This week, Brent, Erik, and Richie discuss small vendor apps, “Slow in the Application, Fast in SSMS?”, virtualization, licensing, msdb backup history issues, implicit transactions, how to convince your boss to allow you to use sp_blitz, and more!
Enjoy the Podcast?
Office Hours Webcast – 2018-10-17
Should I use an instance for each 3rd party database?
Brent Ozar: Donna starts out asking, “For small vendor apps, do you recommend spinning up a SQL Server instance for them so that you end up with multiple instances per server? Or do you recommend one instance with multiple databases for different apps, assuming you don’t have to give the vendor sysadmin rights?”
Erik Darling: I mean, if they don’t have to talk to each other, I’d probably want to keep them as separate as possible. Who knows, I’ve had different needs for settings. They might have some weird stuff going on. Maintenance stuff, who knows if one vendor app might support a newer version of SQL; one might not. If you want to move out to a new version, you know – you know, if things are truly different, put them somewhere else. Especially VMs make it so easy to separate stuff out like that without having a bajillion different pieces of hardware [server acts] and everything. I would much rather just do that.
Then, you know, that makes patching SQL Server easier. You don’t have to wait for downtime across a bunch of different apps. One of the servers goes down, you don’t have a bunch of apps out. There’s a lot of different reasons that I would keep things as logically separate as possible.
Richie Rump: You said virtualize and not a separate instance, right? Those are two big different things.
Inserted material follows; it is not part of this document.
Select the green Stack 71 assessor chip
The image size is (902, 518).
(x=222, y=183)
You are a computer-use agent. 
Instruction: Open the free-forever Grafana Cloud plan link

Brent Ozar: Yeah, and it does increase your management work. There’s more servers that you got to watch. But boy, I tell you what, the first time that you can get a restart on one of them without affecting anybody else, that’s kind of magical. Windows patches, same exact deal.
Brent Ozar: Garret follows up and says says, “But you need to license more VMs.” Well, so Standard Edition, you could do instant stacking inside one VM, but yeah, you have to license an entire host with Enterprise Edition if you want to run multiple VMs. Usually in most shops these days, you see people running VMs where the host is licensed with Enterprise Edition. They buy separate hosts just for their SQL Servers.
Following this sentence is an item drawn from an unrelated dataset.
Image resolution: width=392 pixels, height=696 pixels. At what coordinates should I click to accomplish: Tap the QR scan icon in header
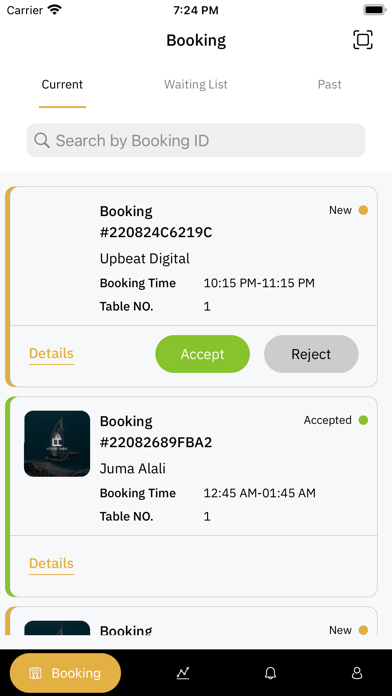click(x=363, y=40)
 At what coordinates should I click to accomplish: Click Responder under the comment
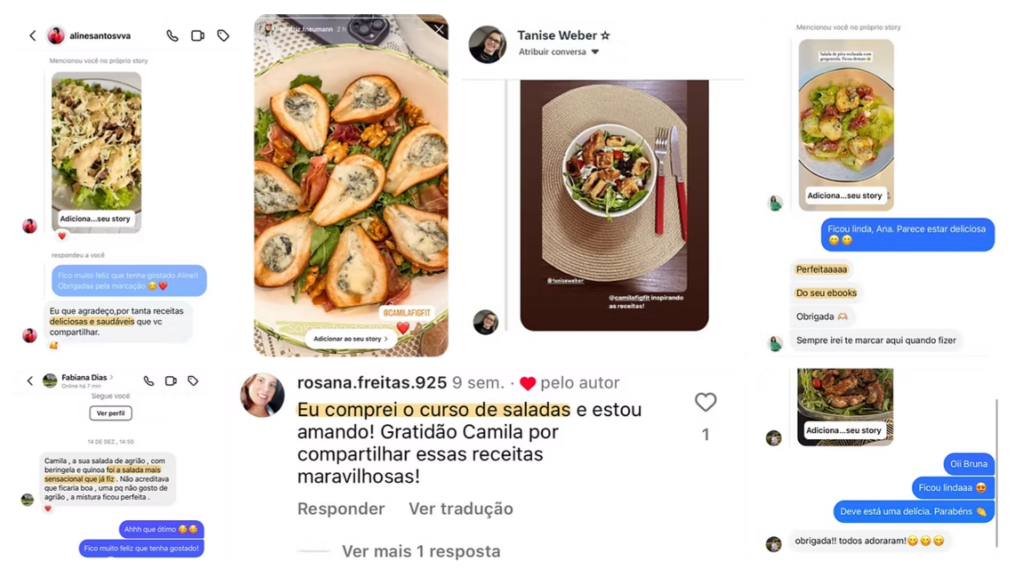click(x=341, y=509)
Brent Ozar: Pablo follows up and he says, “Do you consider contained databases?”
Erik Darling: I’ve never considered a contained database…
Brent Ozar: Only when they come up as questions. Man, there’s so many problems. The problem is, a lot of vendor databases aren’t going to support it. The vendor databases are going to require things that are outside of the scope of the contained database. They’re going to require linked servers, agent jobs, SSIS packages, et cetera. They’re going to be striped across three or four different databases. Contained databases is one of those things that seems like it works really well in theory, and then it just seems to collapse in practice.
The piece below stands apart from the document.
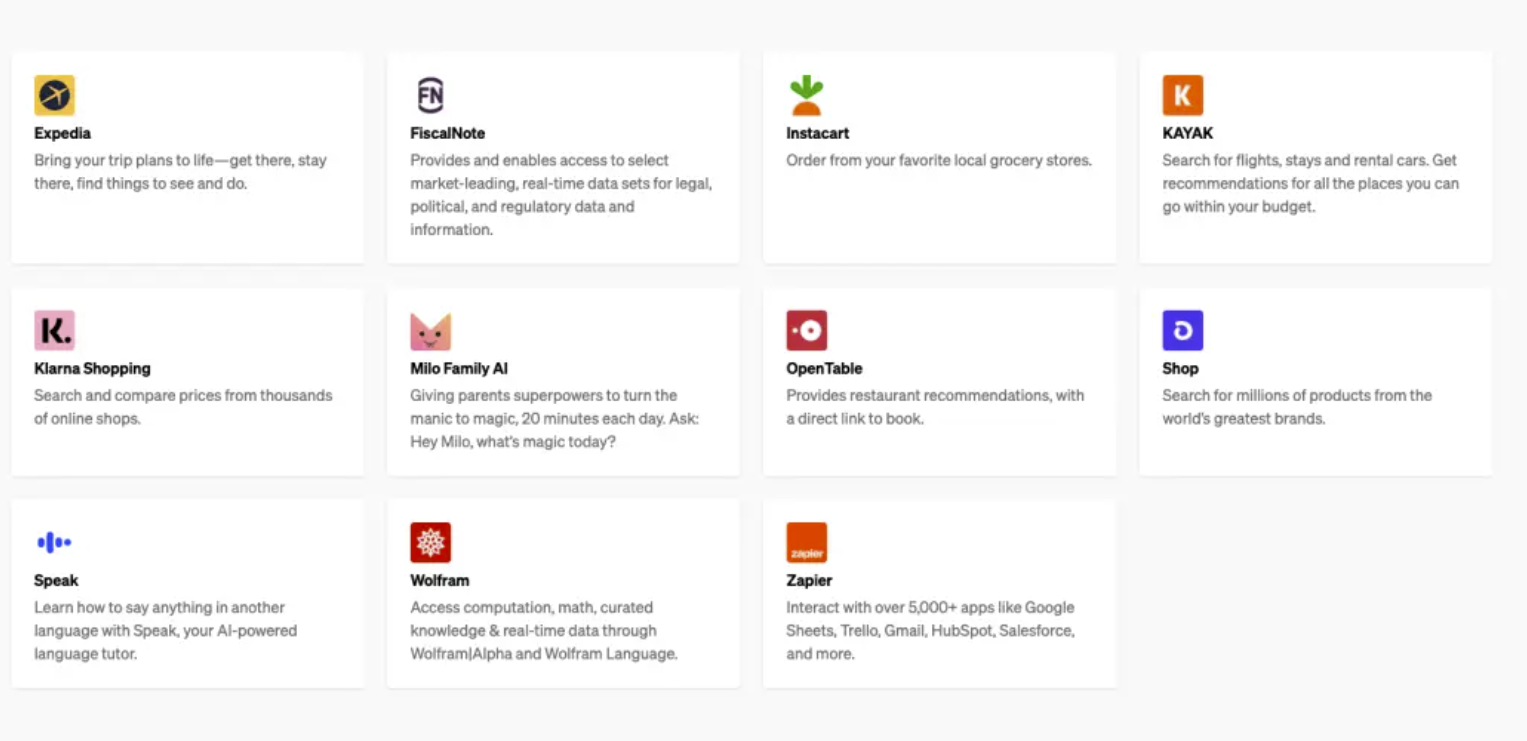Click the Klarna Shopping title text
The width and height of the screenshot is (1527, 741).
[92, 369]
Why am I getting a different plan in SSMS?
Brent Ozar: Jan asks, “One of our CPU costing queries is started via exec and it seems not to use an index due to a data type difference between nvarchar and varchar. I’ve simulated it in SSMS and it doesn’t seem to be the case. Why is it that I would get one query plan is SSMS and a different query plan through the application?” Three minutes, ladies and gentlemen. Three minutes before we hit the epic question.
So the thing to go look for is Slow in the App, Fast in SSMS by Erland Sommarskog. This comes up constantly, which is why you hear us kind of joking about the length of time on here. Erland’s written this epic post about parameter sniffing that goes into the reasons why you’ll get different execution plans from different places. This isn’t the only reason though. There are many possible reasons for it.
What advice would we give them? I would say, first off, in terms of the data type difference, which one’s varchar and which one’s nvarchar? Is it the table is varchar and the variable coming in is nvarchar? In which case, you’d want to make the data types match. But if the table is nvarchar and the incoming variable is varchar, that’s not the reason why you’re not using the index.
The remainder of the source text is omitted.